According to the Sun, "therapies that perform well in clinical trials often prove less effective -- and sometimes more dangerous -- when put to widespread use," according to the Sun. In addition, some trials might not show any benefits for white males, but the therapies might be helpful to minorities.
Rita Redberg, a cardiologist at the University of California-San Francisco, said, "We are extrapolating from a clinical-trial population that looks nothing like the general population." According to a 2001 FDA study of 185 drug trials that took place between 1995 and 2000, half of the participants were women, while the proportion of blacks in enrolled trials declined from 9% in 1995 to 6% in 1999. The study found that few other minorities participated in clinical trials and that the number of Hispanic participants was particularly low.
According to experts, women of childbearing age are reluctant to participate in clinical trials because of possible harm to developing fetuses, while blacks "tend to be generally more distrustful of the medical establishment than other groups," and older patients are more likely to have multiple conditions, complicating the results of the study, the Sun reports.

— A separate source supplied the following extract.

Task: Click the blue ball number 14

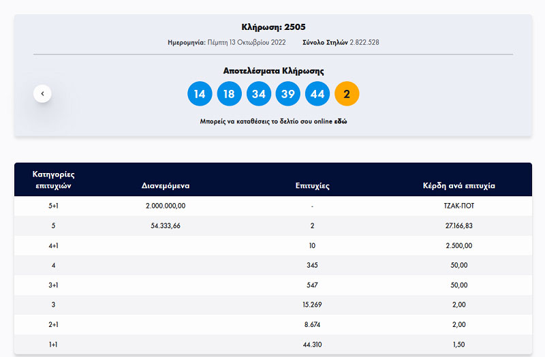Action: pyautogui.click(x=200, y=94)
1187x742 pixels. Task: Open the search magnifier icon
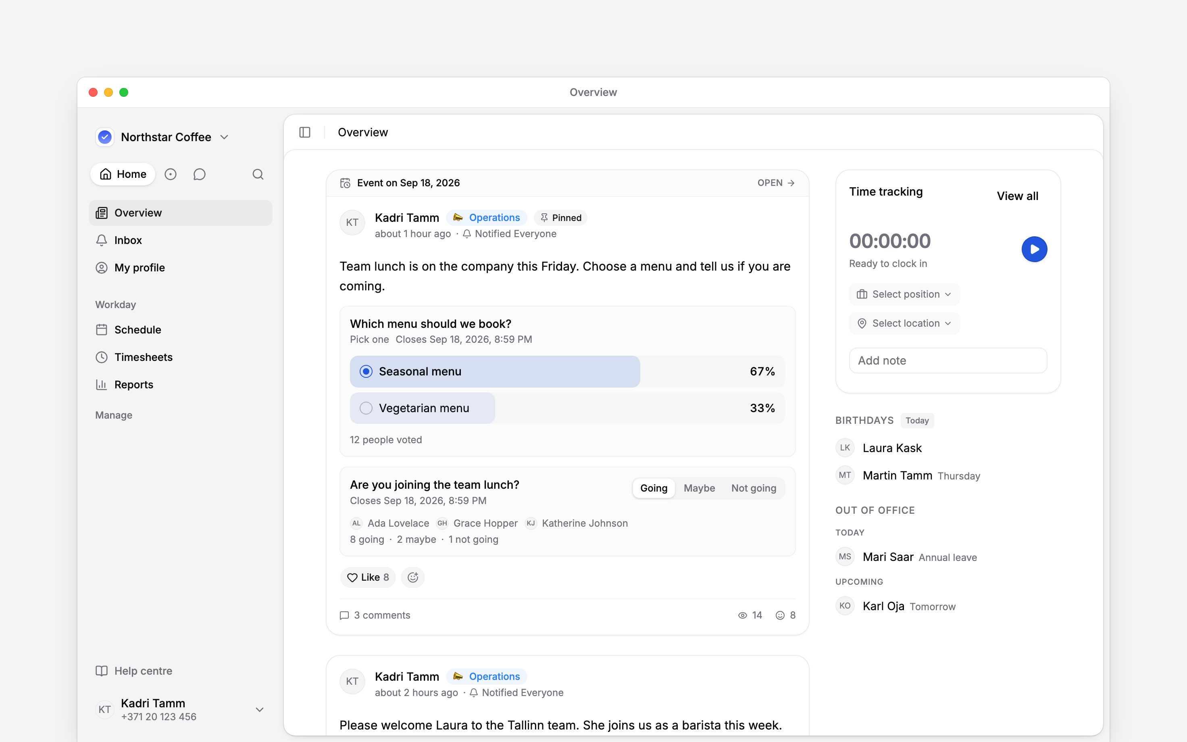pyautogui.click(x=258, y=174)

The sampling problem "puts the FDA, Medicare and private insurers in the difficult position of using narrowly focused data to decide which drugs will be used in a broad population of patients," according to the Sun. Congress in 1993 passed a law that encourages federally funded trials to include women and minorities, and FDA has begun encouraging companies to report gender- and race-specific trial data.
Terry Eigo, director of the FDA's Office of Special Health Issues, said, "The message is that we encourage diversity in research." She added that the agency does not mandate sampling diversity because if it "required substantial numbers of people in every subgroup, the size of the trials would be massive," and it is "likely that the benefits would not be worth the cost".